Our Life: Yves Scherer

1 - 29 October 2016
Installation Views
Press release

Rod Bianco is pleased to present Our Life, the first show of Swiss-born and NY based artist Yves Scherer at the gallery. The exhibition continues Scherer’s interest in combining recollections from his own personal life, fan fiction and celebrity culture into a narrative that examines the porous boundaries between media, virtual space, and everyday life.


Lenticular Prints featuring images of Scherer and actress/activist Emma Watson dominate the first room. Watson, who rose to fame playing Hermione Granger in the Harry Potter movies and has since become UN-Goodwill Ambassador for female rights, has been subject to Scherer’s work for a while now.; most notably in a sculptural body of work that combines computer aided making technologies with classical casting processes to create nude life- size figures of the actress. Here the combination of iconic pictures of the actress found online with images of the artist can be read as a fan fiction become physical - the dream of a life spent together. It’s the architectural pictures as third element in these pieces which locate the narrative and link the wall-works back to the environment they are installed in. Scans from a book of photography depicting the work of Louis Barragan - one of the most notable and well-known architects in Mexico - they show empty domestic settings, the houses he built for himself and some of his most important clients. With the pictures changing while you move around the room, it’s the sensation of walking around in someone else’s life that these works provoke. As if we could catch a glimpse in their everyday, or reading this one-sided relationship a bit closer, of Scherer dreaming in pictures of it.


In the next room there is a set of two metal sculptures placed on a euro pallet. The interweaved pose is taken from an image depicting the actor Johnny Depp and model/icon Kate Moss, him protecting and covering her naked body with his own. Taken by famous photographer Annie Leibowitz it shows the IT-couple of the 90’s in a seemingly private and intimate moment. Like in “Brangelina", where the couple has merged into a single entity or persona, Depp/Moss have served as a role model for their respective generation, helping to evaluate and measure our own relationships against these famous examples produced by the entertainment industry. Brightly illuminated and hung to the wall it’s hard not to be reminded of a crucifix as well, the famous depicting of Jesus hanging on the cross. Like God’s son who has given his life for us, the sculpture then could be read as the couple offering blood and body to the public - for greater goods. 

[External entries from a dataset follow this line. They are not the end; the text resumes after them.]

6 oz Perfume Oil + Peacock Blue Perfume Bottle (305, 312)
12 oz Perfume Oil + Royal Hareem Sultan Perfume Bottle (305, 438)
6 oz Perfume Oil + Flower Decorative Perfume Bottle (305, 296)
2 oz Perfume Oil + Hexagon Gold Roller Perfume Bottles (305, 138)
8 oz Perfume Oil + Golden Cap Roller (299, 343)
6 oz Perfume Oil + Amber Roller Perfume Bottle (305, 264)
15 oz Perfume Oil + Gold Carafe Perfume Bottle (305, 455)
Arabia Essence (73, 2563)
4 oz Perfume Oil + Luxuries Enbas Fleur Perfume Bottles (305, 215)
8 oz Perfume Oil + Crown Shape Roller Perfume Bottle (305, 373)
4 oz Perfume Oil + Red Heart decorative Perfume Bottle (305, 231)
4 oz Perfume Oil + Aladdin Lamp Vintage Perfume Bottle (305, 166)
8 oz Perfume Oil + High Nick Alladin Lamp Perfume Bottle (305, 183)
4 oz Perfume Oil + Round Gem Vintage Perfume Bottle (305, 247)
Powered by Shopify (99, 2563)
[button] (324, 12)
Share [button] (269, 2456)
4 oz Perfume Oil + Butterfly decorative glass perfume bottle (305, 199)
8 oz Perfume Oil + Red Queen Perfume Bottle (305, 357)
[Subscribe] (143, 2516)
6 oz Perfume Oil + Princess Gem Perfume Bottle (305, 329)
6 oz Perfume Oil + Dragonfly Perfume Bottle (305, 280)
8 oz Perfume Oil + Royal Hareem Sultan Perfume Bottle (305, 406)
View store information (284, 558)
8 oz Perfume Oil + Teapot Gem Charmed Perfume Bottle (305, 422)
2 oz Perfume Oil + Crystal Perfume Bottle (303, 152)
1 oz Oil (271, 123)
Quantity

Alongside this there are paintings on wood which are mounted into Perspex boxes. Half object, half image these works are made as a combination of paper and clothes and tune in with the mood of the rest the show, speaking of a southern environment where pools or the sea carry us through the day, and the swimming shorts pair with pink hair-bands.


It’s the split between these strangely private memories and the most-known face of Watson which is interesting here, a critical reflection of our interest in the life of others; of accessing things that our not legally ours and the constant breach of privacy that goes with this. At the same time much of the work is a celebration of life itself, of not looking at others having fun and gossip magazines for entertainment value, but instead to create your own narrative. It’s both document and fantasy of time spent with a romantic partner, in sunny places and with happy hearts.


Yves Scherer (b. 1987 in Solothurn, CH) is based in New York City. Recent solo-projects include: Single, Guido W. Baudach Berlin; Snow White and the Huntsman, José Garcia, Mexico City; Honey Moon, Swiss Institute New York, Where Is The Love, ExoExo, Paris; Days at Sea, Carl Kostyal, London and Coney Island, SALTS Basel. Since graduating from the Royal College of Art London in 2014 he has also shown his work in group-exhibitions internationally including the ICA London, Kunsthaus Baselland and Futura Prague.